RTP e serviço público de televisão – público ou privado?

Sobre a privatização da RTP, escrevi em tempos, o que penso aqui. Hoje, no parlamento, levantou-se de novo a questão constitucional nesta matéria. E é interessante que se faça isso quando o texto da constituição tem, a este respeito, uma singela frase:

O Estado assegura a existência e o funcionamento de um serviço público de rádio e de televisão. (art. 38, número 5)

Quem leia esta frase pode ter dúvidas sobre a possibilidade de se privatizar os canais que neste momento o estado detém? Parece que não: serviço público não equivale a propriedade pública e assegurar a existência e funcionamento desse serviço público pode ser feito no quadro regulatório do sector da comunicação social. Trivial, não?

Não.

Em 2002, no âmbito dum pedido do Presidente da República, sobre uma alteração à Lei da Televisão, o Tribunal Constitucional fez várias considerações sobre essa matéria. É, creio, o único acórdão que se debruça sobre o serviço público de televisão. Este acórdão é, aqui, citado como doutrina constitucional que proíbe a privatização da RTP. Discordo. Lido o acórdão e lida a Constituição percebe-se que a CRP especifica a necessidade de se garantir a independência do serviço público face aos poderes públicos (Governo, Administração e demais – número 6 do artigo 38, menção que não se faz quanto a órgãos privados de comunicação social). Quanto à independência face aos poderes económico e político, a CRP garante essa independência no número 4 do mesmo artigo, sem especificar a propriedade das entidades a proteger e sem diferenciar serviço público e privado.

Ou seja, na Constituição lê-se que é preciso proteger a independência do serviço público, em concreto,  face aos poderes públicos e a da Comunicação Social em geral face aos poderes públicos e económicos. Daqui se pode facilmente concluir que o espírito constitucional é o de que é possível os órgãos detidos por privados serem livres de influências do poder económico, donde procede que a RTP, mesmo privada, pode operar – dado o correcto regime regulatório – livre de influências do poder económico.

Fica por provar, então, que seja possível fazer serviço público por um operador privado. O que nos leva a procurar definir “serviço público de televisão”. Antes ainda disso, podemos, no entanto, por observação e analogia, concluir que ou a SIC e a TVI fazem serviço público, ou a RTP1 não faz.

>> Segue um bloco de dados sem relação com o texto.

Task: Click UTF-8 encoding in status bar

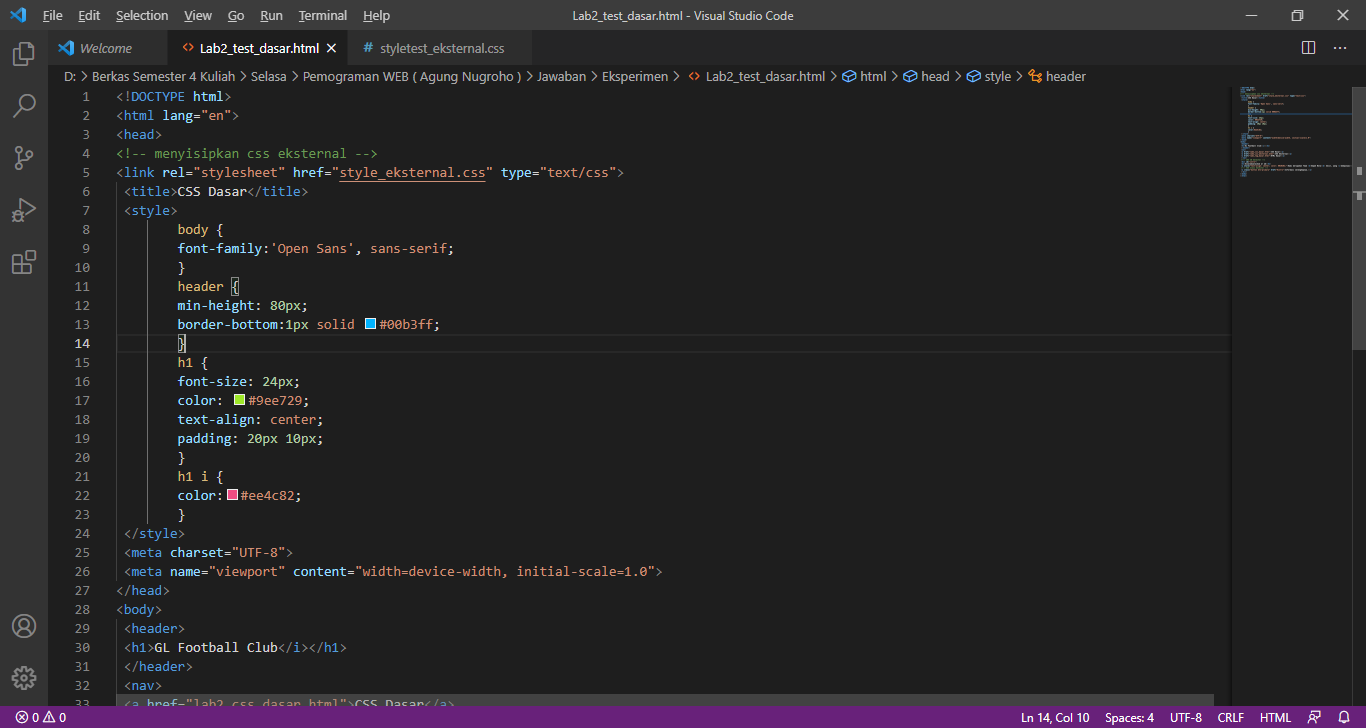Action: tap(1185, 717)
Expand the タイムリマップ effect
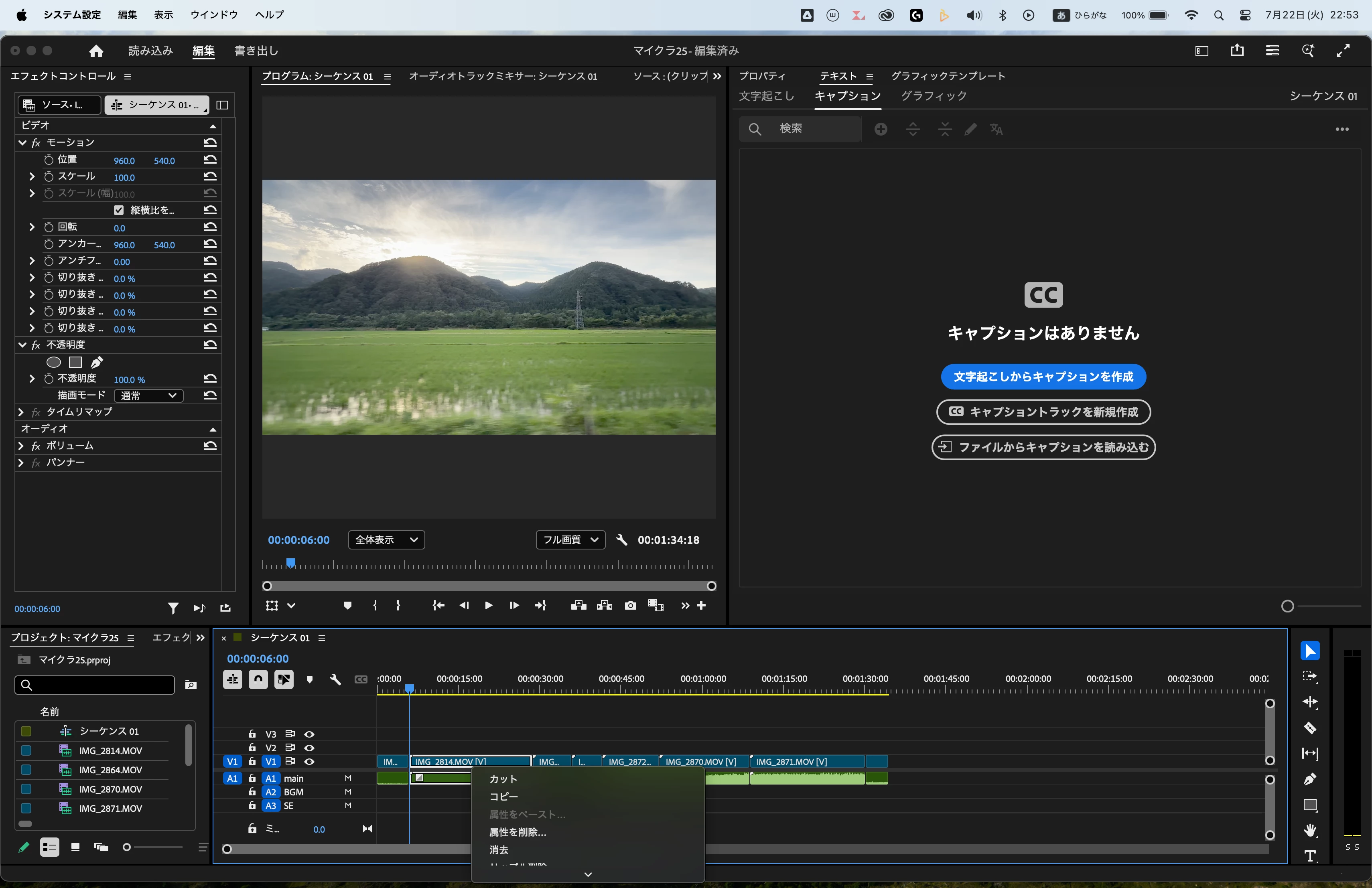1372x888 pixels. [x=21, y=412]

Simplesmente porque é impossível, na prática, distinguir a grelha entre estes três canais.

Ex negativo poder-se-ia concluir que se a RTP faz serviço público de televisão, então ele está na RTP2 – e, possivelmente, na RTP-África e Internacional já que os restantes canais do grupo ou têm operadores privados a operar no mesmo segmento ou não parecem trazer qualquer valor acrescentado.

Mas regressando à definição, ela fi apresentada pelo grupo de trabalho apontado pelo governo, como

Em Portugal e em 2011, deve considerar-se como serviço público de comunicação social aquele e só aquele que cria e distribui à população conteúdos que contribuem para a formação das pessoas e para o seu enriquecimento cultural, impulsionados, estruturados e distribuídos sob supervisão pública e resultando de uma gestão racional e proporcionada dos recursos públicos. (Ponto 1 das Recomendações)

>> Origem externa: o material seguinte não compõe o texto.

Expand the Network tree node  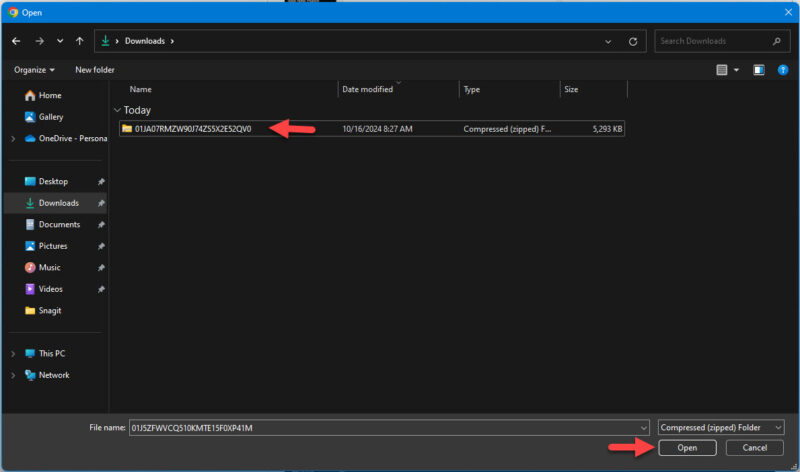[12, 375]
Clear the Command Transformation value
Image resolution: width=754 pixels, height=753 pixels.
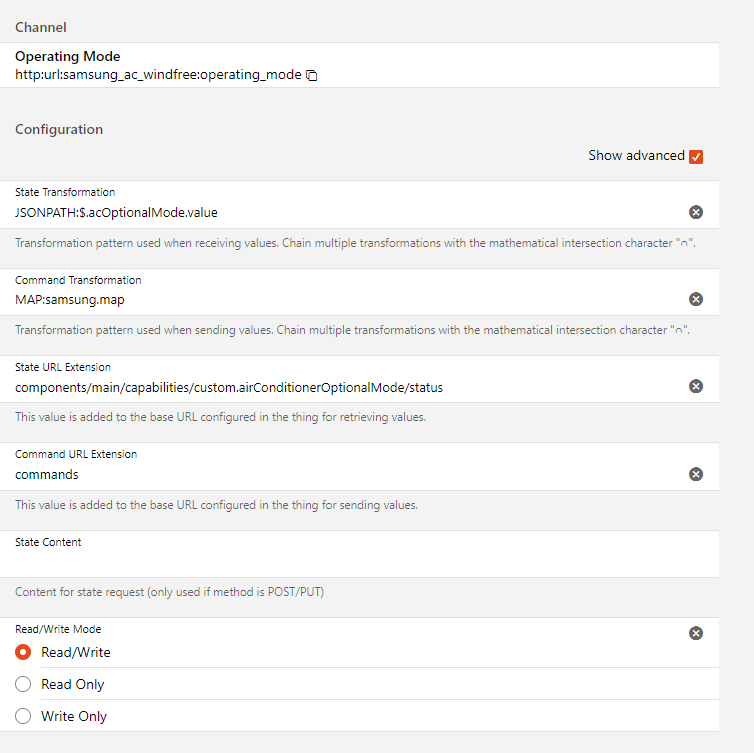tap(696, 299)
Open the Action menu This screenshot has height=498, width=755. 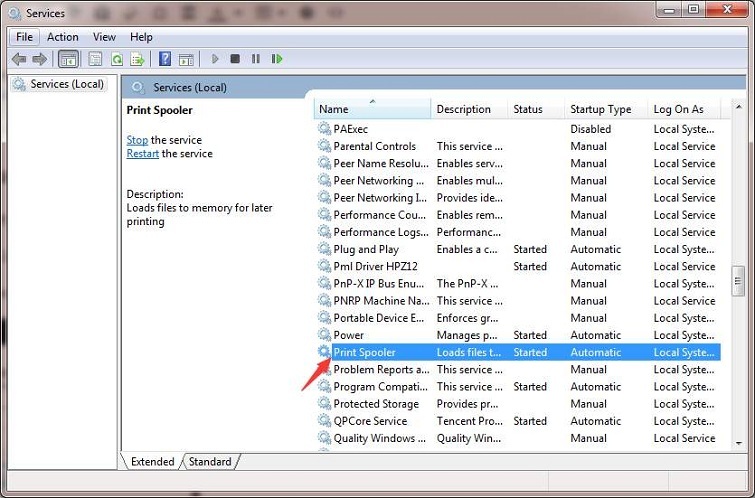62,37
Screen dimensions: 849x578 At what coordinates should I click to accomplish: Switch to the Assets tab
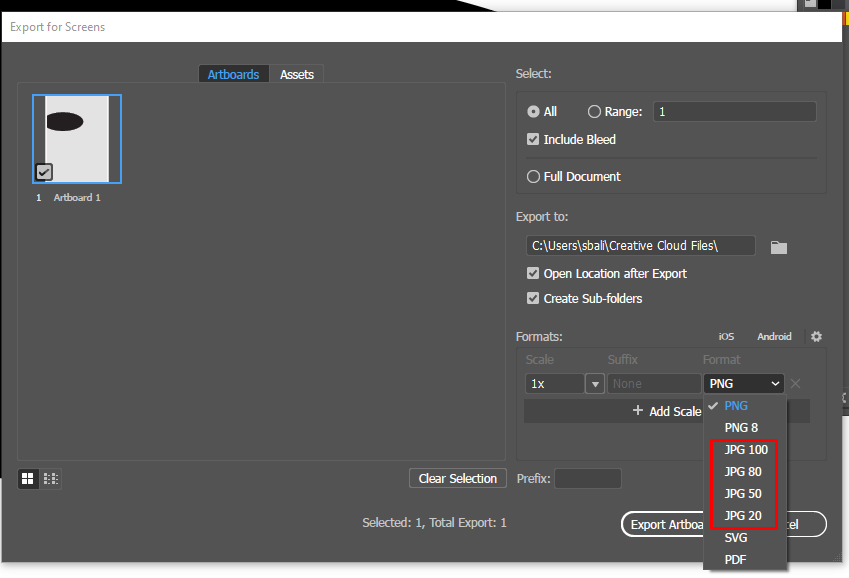pos(297,73)
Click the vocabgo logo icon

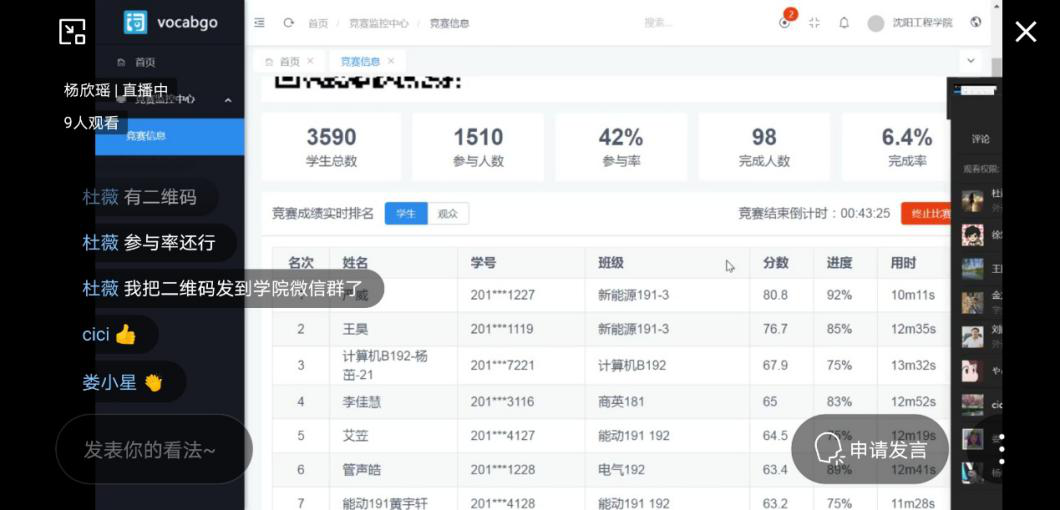135,22
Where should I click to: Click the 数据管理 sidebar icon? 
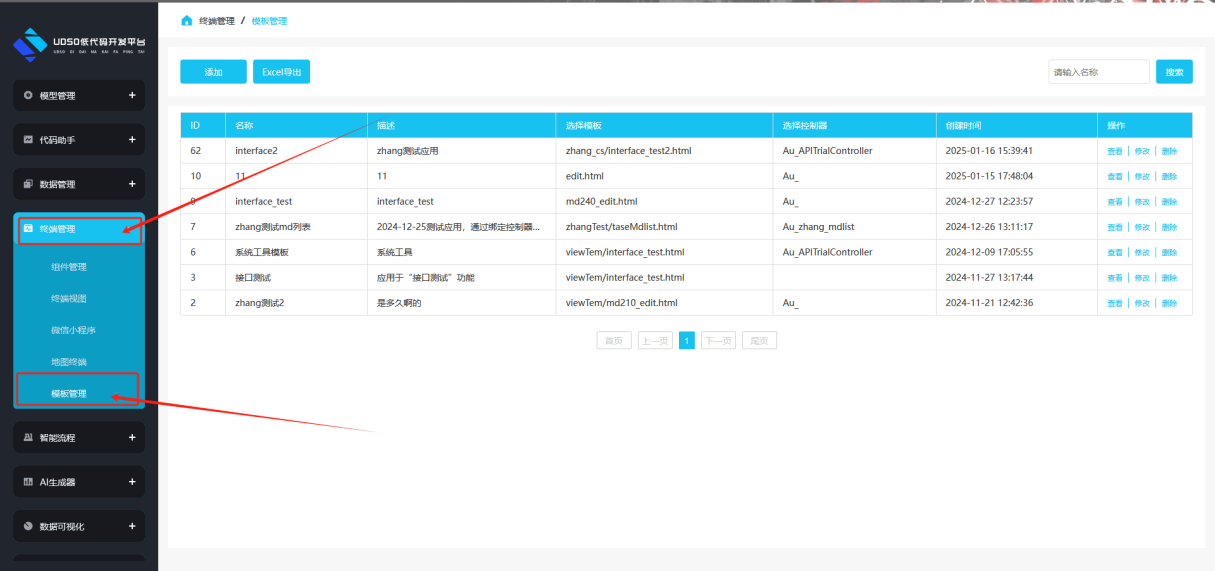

Não sei se é esta a definição de serviço público que os nossos constitucionalistas considerarão para avaliar se é constitucional ou não uma privatização da empresa RTP. Mas não consigo perceber como não é possível concessionar esta missão a um (ou a todos, proporcionalmente) operadores privados no mercado televisivo.

Com a notícia de que está para muito breve a presença do Canal Parlamento em sinal aberto resta, naturalmente, uma irónica pergunta: Está garantido neste canal que nenhum privado quereria o constitucional serviço público de televisão?